A Catholic upbringing is one of the many things Michele and I have in common which made it especially cozy when we went to Mass at Notre Dame the first morning of our visit.  It was good to experience that with someone who shared my background.  The expression "If walls could talk..."  takes on a new dimension when one tries to imagine being able to imagine what it would be like to imagine all that these walls have seen and heard.

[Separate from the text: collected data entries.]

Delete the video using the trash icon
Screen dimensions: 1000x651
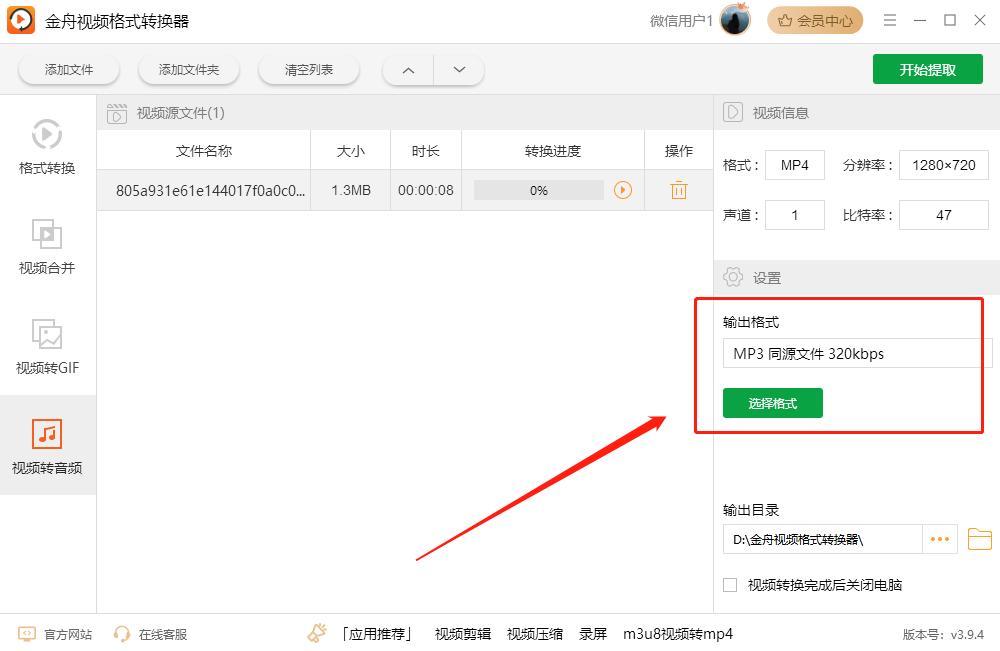(x=678, y=189)
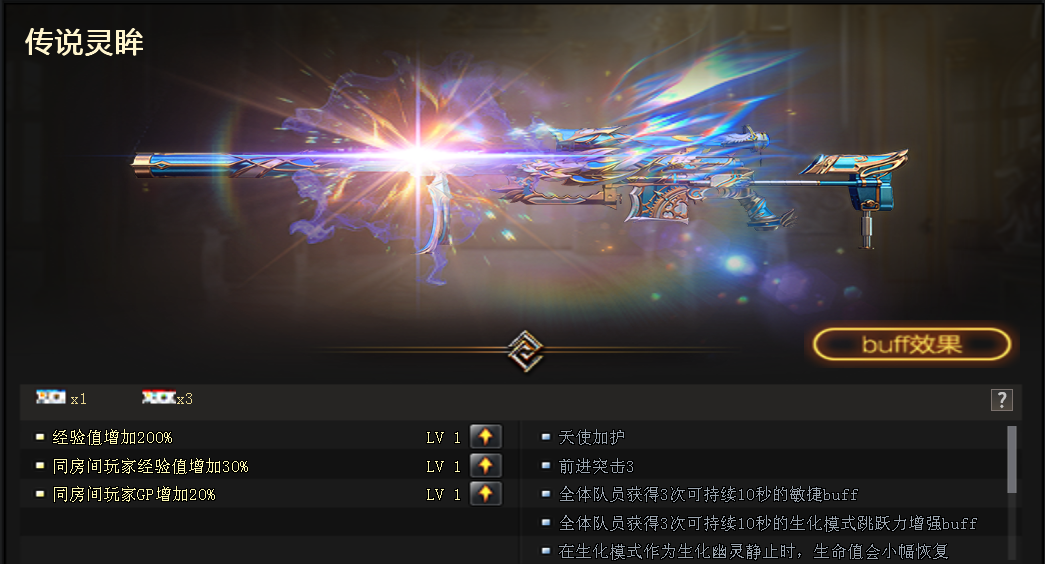Select the x1 item icon
The width and height of the screenshot is (1045, 564).
51,397
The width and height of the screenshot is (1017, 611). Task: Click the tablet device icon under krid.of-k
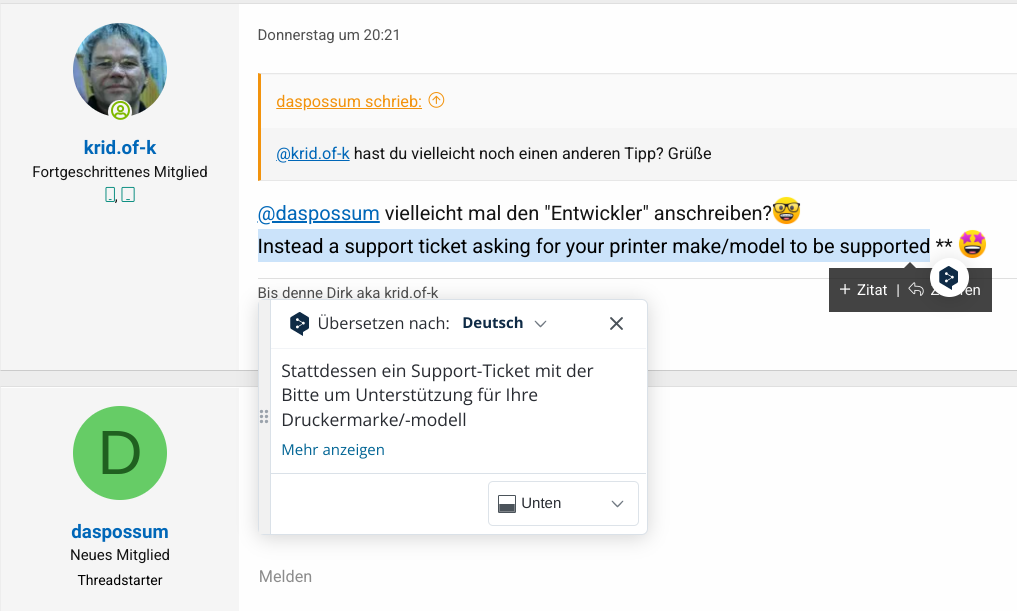pos(128,195)
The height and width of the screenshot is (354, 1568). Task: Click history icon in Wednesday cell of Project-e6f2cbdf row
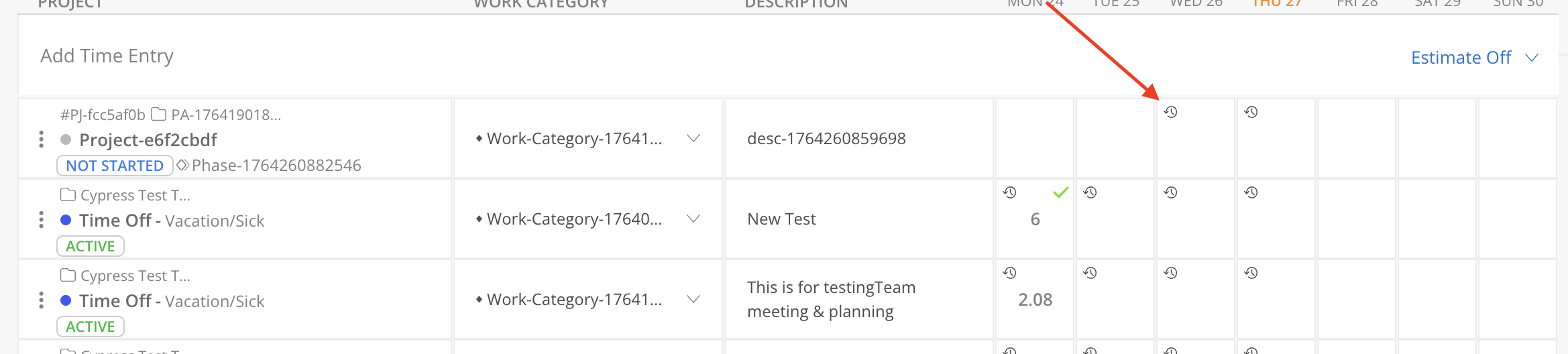[x=1170, y=112]
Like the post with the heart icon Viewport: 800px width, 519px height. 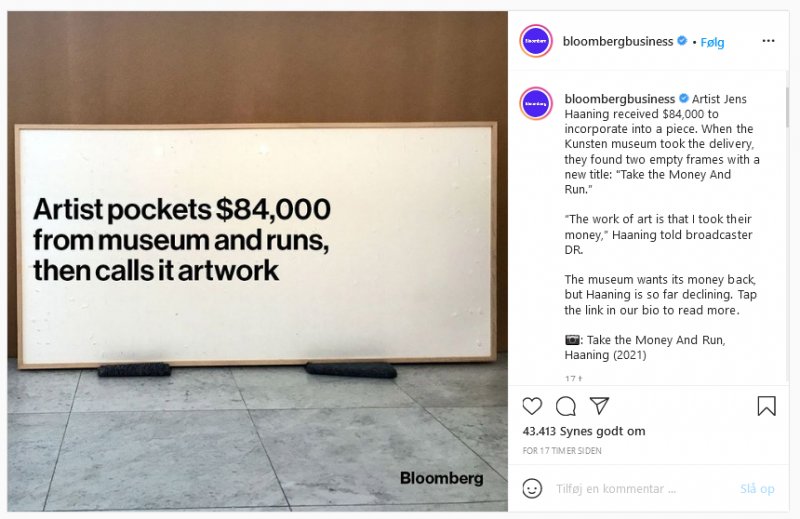point(532,406)
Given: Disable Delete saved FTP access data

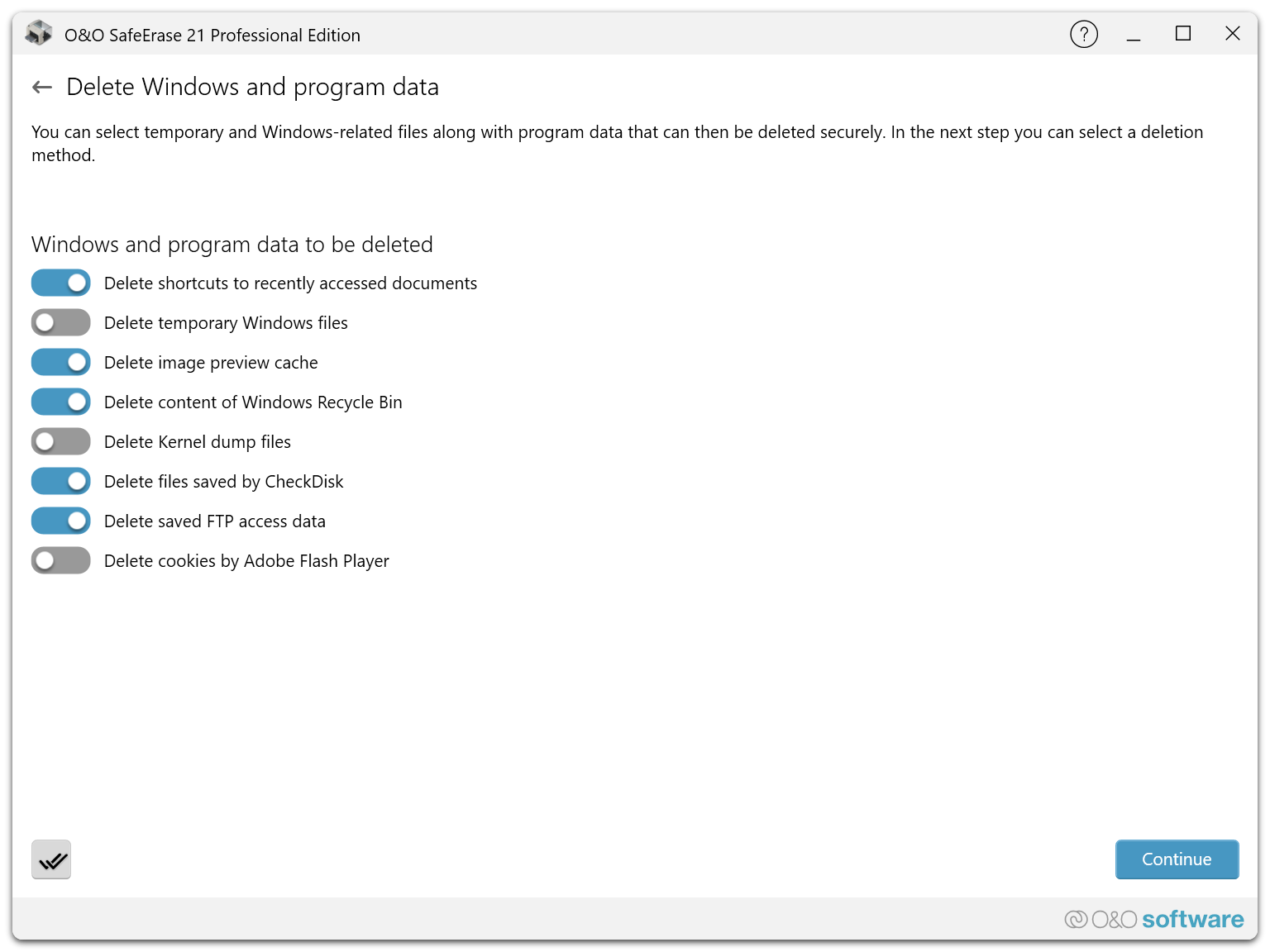Looking at the screenshot, I should (61, 521).
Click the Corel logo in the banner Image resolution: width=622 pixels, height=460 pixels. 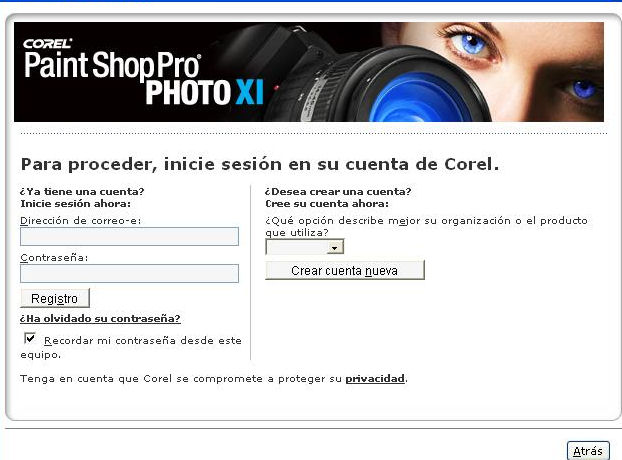(x=47, y=43)
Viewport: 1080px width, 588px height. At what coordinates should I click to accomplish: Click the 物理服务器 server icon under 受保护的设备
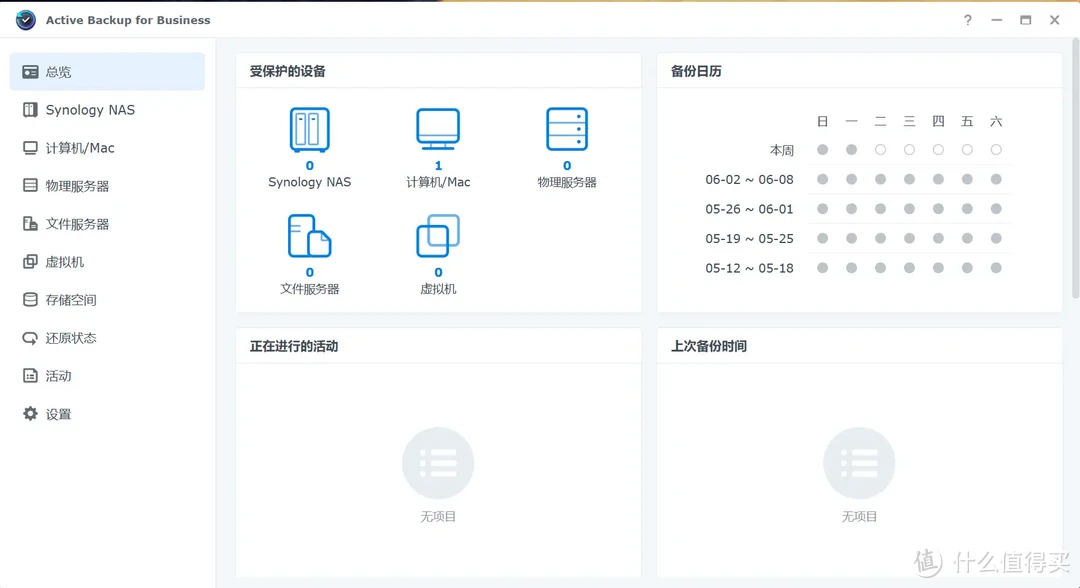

Our sixth President recorded his impressions as a witness to the Te Deum sung at Notre Dame in thanks for the birth of the Duc de Normandie (Marie Antoinette's and Louis XVI's third born child, Louis-Charles) in his journal. Young John Quincy Adams, was present with his parents, John and Abigail, his sister, Nabby, and Thomas Jefferson, and described the crowds in the streets with these words:   "There was but just space sufficient for the carriages to pass along, and had there not been guards placed on both sides at a distance not greater than ten yards from one another, there would have been no passage at all for the coaches.  For as it was, the troops had the utmost difficulty to retrain the mob."  Impressed by the spectacle, Jefferson speculated to Nabby that there were as many people in the streets as in all of Massachusetts.  Once in the cathedral, the group watched the ceremony from a gallery overlooking the choir, "as good a place as any in the church", thanks to Madame Lafayette whose husband had played such an important role in the successful American Revolution.    John Quincy Adams' description, as written in his journal: "...Parliament lined up on the right side of the choir, robed in scarlet and black, the Chambres de Comptes on the left, in robes of black and white;  the bishops arriving two by two, "a purple kind of mantle over their shoulders," the Archbishop of Paris, "a mitre upon his head," and finally the arrival of the King: "…and as soon as his Majesty had got to his place and fallen upon his knees, they began to sing the Te Deum, which lasted half an hour, and in which we heard some exceeding fine music….  What a charming sight:  an absolute king of one of the most powerful empires on earth, and perhaps a thousand personages of that empire, adoring the divinity who created them and acknowledging that He can in a moment reduce them to the dust from which they spring."  The Adams' family (not to be confused with the Adams' Family) must've looked down upon these magnificent chandeliers or, rather, something similar, yet candlelit.